● TASK TO COMPLETE
Reproduce the top of the data verbatim, through and including the line that contains "Given: Click the Subscript icon".

*** ENTRIES SHOWN ***

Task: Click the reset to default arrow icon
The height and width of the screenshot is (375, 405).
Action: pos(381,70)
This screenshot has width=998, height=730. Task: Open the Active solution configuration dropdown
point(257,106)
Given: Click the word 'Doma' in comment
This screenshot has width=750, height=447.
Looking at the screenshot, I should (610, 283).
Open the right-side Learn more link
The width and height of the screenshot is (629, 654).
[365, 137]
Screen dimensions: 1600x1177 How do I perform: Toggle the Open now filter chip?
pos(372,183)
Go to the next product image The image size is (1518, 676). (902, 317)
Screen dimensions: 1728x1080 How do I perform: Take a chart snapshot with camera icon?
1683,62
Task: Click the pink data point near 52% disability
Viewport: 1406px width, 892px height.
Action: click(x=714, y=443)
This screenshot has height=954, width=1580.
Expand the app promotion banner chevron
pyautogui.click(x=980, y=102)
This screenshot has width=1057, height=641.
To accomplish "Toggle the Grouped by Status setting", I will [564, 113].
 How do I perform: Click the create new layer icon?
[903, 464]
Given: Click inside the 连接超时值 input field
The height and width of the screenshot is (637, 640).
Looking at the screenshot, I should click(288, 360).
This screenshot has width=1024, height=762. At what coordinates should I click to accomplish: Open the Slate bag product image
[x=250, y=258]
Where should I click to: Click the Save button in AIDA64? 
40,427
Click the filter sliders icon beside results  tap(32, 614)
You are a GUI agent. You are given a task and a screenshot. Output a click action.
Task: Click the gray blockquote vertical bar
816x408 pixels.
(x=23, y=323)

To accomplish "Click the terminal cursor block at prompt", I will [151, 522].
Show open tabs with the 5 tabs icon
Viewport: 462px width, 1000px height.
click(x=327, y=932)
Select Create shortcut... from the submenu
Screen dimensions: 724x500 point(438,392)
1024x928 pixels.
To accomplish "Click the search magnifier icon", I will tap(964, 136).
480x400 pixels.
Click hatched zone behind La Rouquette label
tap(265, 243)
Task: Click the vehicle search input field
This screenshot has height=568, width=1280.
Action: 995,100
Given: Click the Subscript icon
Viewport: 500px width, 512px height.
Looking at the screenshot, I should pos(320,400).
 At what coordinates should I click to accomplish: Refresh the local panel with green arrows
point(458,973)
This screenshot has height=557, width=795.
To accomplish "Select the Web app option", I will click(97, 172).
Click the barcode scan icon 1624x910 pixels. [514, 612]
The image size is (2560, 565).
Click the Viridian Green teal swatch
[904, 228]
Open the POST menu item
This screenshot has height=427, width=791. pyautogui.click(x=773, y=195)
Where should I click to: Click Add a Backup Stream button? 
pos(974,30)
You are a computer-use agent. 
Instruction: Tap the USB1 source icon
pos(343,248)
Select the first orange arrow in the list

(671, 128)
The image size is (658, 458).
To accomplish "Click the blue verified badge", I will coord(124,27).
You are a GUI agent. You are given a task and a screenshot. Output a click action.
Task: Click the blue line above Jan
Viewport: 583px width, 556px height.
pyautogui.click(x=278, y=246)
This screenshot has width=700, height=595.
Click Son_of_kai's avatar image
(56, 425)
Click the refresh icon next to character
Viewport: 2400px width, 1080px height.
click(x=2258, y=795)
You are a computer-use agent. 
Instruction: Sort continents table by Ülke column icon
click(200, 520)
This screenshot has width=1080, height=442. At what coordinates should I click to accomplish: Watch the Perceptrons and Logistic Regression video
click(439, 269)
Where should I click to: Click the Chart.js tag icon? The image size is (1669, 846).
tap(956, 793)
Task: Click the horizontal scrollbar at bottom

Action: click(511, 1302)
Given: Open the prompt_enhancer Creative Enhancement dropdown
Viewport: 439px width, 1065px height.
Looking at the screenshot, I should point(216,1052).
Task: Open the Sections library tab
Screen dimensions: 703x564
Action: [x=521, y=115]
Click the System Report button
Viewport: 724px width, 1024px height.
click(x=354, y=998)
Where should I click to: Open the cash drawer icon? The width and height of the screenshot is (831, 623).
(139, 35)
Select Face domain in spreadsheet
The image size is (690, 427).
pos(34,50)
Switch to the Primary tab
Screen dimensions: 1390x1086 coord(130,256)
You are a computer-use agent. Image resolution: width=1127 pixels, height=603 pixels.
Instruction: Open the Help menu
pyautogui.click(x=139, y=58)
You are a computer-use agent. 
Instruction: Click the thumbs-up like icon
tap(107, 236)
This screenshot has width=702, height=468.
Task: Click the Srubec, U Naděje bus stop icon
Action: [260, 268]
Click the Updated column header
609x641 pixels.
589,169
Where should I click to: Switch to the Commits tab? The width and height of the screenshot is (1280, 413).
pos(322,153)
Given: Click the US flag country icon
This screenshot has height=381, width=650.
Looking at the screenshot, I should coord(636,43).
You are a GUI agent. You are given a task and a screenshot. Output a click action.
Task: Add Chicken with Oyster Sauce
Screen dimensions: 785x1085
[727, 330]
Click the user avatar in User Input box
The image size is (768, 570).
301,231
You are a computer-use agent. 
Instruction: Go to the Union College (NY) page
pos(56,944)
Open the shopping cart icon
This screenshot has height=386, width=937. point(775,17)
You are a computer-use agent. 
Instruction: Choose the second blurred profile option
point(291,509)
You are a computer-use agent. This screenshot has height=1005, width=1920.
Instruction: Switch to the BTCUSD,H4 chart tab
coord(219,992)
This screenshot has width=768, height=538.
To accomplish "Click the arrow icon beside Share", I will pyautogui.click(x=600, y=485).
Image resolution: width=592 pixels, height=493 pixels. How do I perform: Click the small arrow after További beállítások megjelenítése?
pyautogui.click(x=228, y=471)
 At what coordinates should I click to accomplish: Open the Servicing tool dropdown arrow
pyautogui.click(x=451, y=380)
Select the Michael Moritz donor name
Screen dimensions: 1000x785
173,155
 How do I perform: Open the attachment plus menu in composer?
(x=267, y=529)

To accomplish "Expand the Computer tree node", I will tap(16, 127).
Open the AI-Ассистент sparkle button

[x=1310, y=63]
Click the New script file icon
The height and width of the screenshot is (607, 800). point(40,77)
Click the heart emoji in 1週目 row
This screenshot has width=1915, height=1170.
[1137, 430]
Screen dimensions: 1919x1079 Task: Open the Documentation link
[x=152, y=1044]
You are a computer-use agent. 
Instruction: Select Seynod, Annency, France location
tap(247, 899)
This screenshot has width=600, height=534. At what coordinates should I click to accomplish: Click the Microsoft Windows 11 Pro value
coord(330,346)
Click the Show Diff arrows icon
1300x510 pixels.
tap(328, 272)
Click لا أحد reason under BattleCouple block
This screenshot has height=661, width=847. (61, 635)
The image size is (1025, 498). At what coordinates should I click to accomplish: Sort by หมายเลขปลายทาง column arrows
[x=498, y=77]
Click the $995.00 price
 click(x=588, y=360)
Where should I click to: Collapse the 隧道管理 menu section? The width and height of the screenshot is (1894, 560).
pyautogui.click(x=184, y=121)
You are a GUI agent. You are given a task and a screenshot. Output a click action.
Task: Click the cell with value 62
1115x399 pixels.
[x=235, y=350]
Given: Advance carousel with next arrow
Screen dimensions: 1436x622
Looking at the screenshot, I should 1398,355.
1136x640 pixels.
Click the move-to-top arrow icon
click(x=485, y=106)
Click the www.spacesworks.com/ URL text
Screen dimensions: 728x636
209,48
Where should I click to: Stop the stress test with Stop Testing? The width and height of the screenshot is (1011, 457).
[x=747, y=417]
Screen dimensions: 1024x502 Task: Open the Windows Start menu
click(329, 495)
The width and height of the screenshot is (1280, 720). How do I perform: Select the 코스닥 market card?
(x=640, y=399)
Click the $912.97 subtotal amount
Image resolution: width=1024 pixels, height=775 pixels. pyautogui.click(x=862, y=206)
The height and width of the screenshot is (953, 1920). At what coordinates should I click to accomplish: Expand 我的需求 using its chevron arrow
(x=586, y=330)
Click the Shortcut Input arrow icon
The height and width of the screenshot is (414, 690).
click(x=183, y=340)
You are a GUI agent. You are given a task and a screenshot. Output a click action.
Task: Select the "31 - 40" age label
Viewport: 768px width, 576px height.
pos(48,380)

***

● RESULT OF THE EXERCISE
Task: Click the reset to default arrow icon
The height and width of the screenshot is (375, 405).
Action: pos(381,70)
This screenshot has width=998, height=730. Task: Open the Active solution configuration dropdown
point(257,106)
Given: Click the word 'Doma' in comment
This screenshot has width=750, height=447.
Looking at the screenshot, I should (610, 283).
Open the right-side Learn more link
The width and height of the screenshot is (629, 654).
[365, 137]
Screen dimensions: 1600x1177 How do I perform: Toggle the Open now filter chip?
pos(372,183)
Go to the next product image The image size is (1518, 676). (902, 317)
Screen dimensions: 1728x1080 How do I perform: Take a chart snapshot with camera icon?
1683,62
Task: Click the pink data point near 52% disability
Viewport: 1406px width, 892px height.
Action: click(x=714, y=443)
This screenshot has height=954, width=1580.
Expand the app promotion banner chevron
pyautogui.click(x=980, y=102)
This screenshot has width=1057, height=641.
To accomplish "Toggle the Grouped by Status setting", I will [564, 113].
 How do I perform: Click the create new layer icon?
[903, 464]
Given: Click inside the 连接超时值 input field
The height and width of the screenshot is (637, 640).
Looking at the screenshot, I should click(288, 360).
This screenshot has width=1024, height=762. At what coordinates should I click to accomplish: Open the Slate bag product image
[x=250, y=258]
Where should I click to: Click the Save button in AIDA64? 
40,427
Click the filter sliders icon beside results  tap(32, 614)
You are a GUI agent. You are given a task and a screenshot. Output a click action.
Task: Click the gray blockquote vertical bar
816x408 pixels.
(x=23, y=323)

To accomplish "Click the terminal cursor block at prompt", I will [151, 522].
Show open tabs with the 5 tabs icon
Viewport: 462px width, 1000px height.
click(x=327, y=932)
Select Create shortcut... from the submenu
Screen dimensions: 724x500 point(438,392)
1024x928 pixels.
To accomplish "Click the search magnifier icon", I will tap(964, 136).
480x400 pixels.
Click hatched zone behind La Rouquette label
tap(265, 243)
Task: Click the vehicle search input field
This screenshot has height=568, width=1280.
Action: 995,100
Given: Click the Subscript icon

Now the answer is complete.